Baby feel ignored easily.
When am working, if my baby cousin thinks he's being ignored, he comes to me and tap me. If no response, he does something troublesome that'll get him attention.
What I usually do is use my index and middle finger together to spank his hand and point to what he did wrong. Then I tell him, no no. Basically, babies want to see reactions. They want to differentiate reactions: mad, happy,etc
If he cries, I pet him and gives him a peck on his cheeks, that keeps him quiet for a while. That little action lets him know that you care and you love him. He feels less ignored.

I don't know if this will work for your baby, but usually, I sing to my cuzin. I think, it creates bonding connection. He'll feel less ignored.

I'm not sure if this will work, but try taking him to the park or somewhere he has to walk. Let him run around and play.
Does he have a walking chair with toys on it that the boy can play with?
That's what we used. My cousin lovesssss walking, he started walking before the regular age.
When you walk around the house, acknowledge your baby. Let him know you know he's there. Kiss his hand, hug him, say something, smile at him, anything1 Anything that lets him know you didn't forget about him. Babies need and want attention. Eventually, he'll start imitating you. If you walk around the house more often, he'll learn to do the same.

A happy baby is such a wonderful thing. Of course, they're grouchy and tends to cry a lot.
Re: He Does Not Want To Grow Up: by kokoye(m): 1:35pm On Sep 25, 2008
@ Outstrip.

The poster is a man o. , but thinking I'm a woman in this kinda situation is a compliment, , thanks! wink
Re: He Does Not Want To Grow Up: by kokoye(m): 1:47pm On Sep 25, 2008
Ruby_Pearl:


I'm not sure if this will work, but try taking him to the park or somewhere he has to walk. Let him run around and play.
Does he have a walking chair with toys on it that the boy can play with?
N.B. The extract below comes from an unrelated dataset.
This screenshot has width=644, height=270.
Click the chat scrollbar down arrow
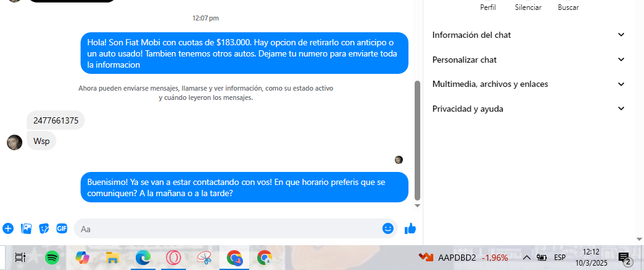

Well, I cannot afford to let him run around outdoors just yet, because he's not gotten that complete balance (or he's always in such a hurry he trips a lot) , when my son sees me with a cup o' juice, he comes running and has to stop right in front of me, he does that chief eleyinmi move(in village headmaster) where he tries to catch his balance by reversing a li'l bit and then falls (always soooo funny to watch). So yea, he can't run around in a park just yet.

, and he's the first grandchild on both sides so yea, he has all the toys in the world, but he ignores those toys and only wants to play with the things we the parents really use (real cellphones, remote controls, ).

I recently caught him stirring the water in the toilet bowl with one of the remote controls  , I wanted to get real mad but then i remembered I must have done worse things when i was his age.

, the joys of parenthood.
Re: He Does Not Want To Grow Up: by kokoye(m): 1:54pm On Sep 25, 2008
dyabman:

some babies are just wack and born to punish their parents?

wetin You do ur mama sef when You dey small?

My guy I try no be small.

  I remember locking myself up in the room when i was 2yrs old, plugged a ring boiler and watched the thing turn red till it started burning the curtains, then there was this other time I went to the trash bin and swallowed some expired Vitamin C pills (remember those sweet orange pills from way back?)

, to mention just a few. abi?

that's why I look at my son now at times and just smile.
Re: He Does Not Want To Grow Up: by shezy(f): 3:39pm On Sep 25, 2008
with dis discussions,i feel like having a baby.
Re: He Does Not Want To Grow Up: by sistawoman: 3:57pm On Sep 25, 2008
kokoye:

the joys of parenthood.


I could not agree more. Children are Gods greatest gift to us and are the absolute best. No matter what they do you cant really stay mad at them.

Despite all the crying, begging, pleading, yelling and fussing we do with/for our children I would not trade not one single moment.

Wait until the fruits of your labor start to pay off.

I have been walking around for the past two days with my chest stuck all the way out and my heart swollen with pride. I attended back to school night for my eldest son and all 6 of his teachers had nothing but praises for him. he is the most respectful child, brilliant, funny, pleasant dispostion on and on and on. My hard work, discipline and long nights on my knees in prayer are paying off.

Words cant describe how proud I am that he is my son.